**REQUIRED ACTION**
All lines from the one with "Pola Jam Online" through the close of the records below are to be set down exactly, and no others.
= = =
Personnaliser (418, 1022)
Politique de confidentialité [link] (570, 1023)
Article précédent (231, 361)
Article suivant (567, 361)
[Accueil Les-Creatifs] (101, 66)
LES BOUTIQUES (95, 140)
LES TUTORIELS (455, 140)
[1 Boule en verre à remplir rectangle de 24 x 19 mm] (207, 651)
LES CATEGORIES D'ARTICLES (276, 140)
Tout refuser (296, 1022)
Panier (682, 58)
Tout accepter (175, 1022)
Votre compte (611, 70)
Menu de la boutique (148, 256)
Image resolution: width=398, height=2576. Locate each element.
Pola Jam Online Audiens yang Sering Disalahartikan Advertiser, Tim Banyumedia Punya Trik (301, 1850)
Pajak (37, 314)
= = =
**REPLY**
Pola Jam Online Audiens yang Sering Disalahartikan Advertiser, Tim Banyumedia Punya Trik (301, 1850)
Pajak (37, 314)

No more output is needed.